Entries shown>
══════════════════════════════

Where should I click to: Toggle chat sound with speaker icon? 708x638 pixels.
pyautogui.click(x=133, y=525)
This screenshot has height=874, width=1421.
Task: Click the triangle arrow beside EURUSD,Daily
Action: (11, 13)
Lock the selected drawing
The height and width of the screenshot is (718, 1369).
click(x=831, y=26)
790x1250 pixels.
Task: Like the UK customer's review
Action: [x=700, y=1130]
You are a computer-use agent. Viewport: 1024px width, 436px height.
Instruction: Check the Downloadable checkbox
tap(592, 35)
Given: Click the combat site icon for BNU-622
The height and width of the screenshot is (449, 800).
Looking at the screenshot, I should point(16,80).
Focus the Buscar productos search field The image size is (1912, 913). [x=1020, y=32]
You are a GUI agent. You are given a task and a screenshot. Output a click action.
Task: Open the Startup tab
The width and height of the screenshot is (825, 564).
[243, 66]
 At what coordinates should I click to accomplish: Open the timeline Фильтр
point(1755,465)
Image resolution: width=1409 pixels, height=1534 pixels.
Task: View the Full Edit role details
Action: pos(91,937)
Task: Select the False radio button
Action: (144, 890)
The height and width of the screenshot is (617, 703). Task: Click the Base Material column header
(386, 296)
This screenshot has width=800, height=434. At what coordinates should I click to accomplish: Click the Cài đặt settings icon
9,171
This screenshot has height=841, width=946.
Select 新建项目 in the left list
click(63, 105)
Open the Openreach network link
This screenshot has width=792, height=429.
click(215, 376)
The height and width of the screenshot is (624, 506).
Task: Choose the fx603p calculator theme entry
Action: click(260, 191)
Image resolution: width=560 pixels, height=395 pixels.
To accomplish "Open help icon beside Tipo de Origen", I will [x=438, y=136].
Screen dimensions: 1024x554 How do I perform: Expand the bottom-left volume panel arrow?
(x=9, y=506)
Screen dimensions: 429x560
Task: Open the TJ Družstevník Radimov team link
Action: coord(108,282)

══════════════════════════════

Task brief>
Taking the records from the top, repeat each line exactly until you have repeated the line that contains "Focus the Buscar".

Result for this exercise>
Where should I click to: Toggle chat sound with speaker icon? 708x638 pixels.
pyautogui.click(x=133, y=525)
This screenshot has height=874, width=1421.
Task: Click the triangle arrow beside EURUSD,Daily
Action: (11, 13)
Lock the selected drawing
The height and width of the screenshot is (718, 1369).
click(x=831, y=26)
790x1250 pixels.
Task: Like the UK customer's review
Action: [x=700, y=1130]
You are a computer-use agent. Viewport: 1024px width, 436px height.
Instruction: Check the Downloadable checkbox
tap(592, 35)
Given: Click the combat site icon for BNU-622
The height and width of the screenshot is (449, 800).
Looking at the screenshot, I should point(16,80).
Focus the Buscar productos search field The image size is (1912, 913). [x=1020, y=32]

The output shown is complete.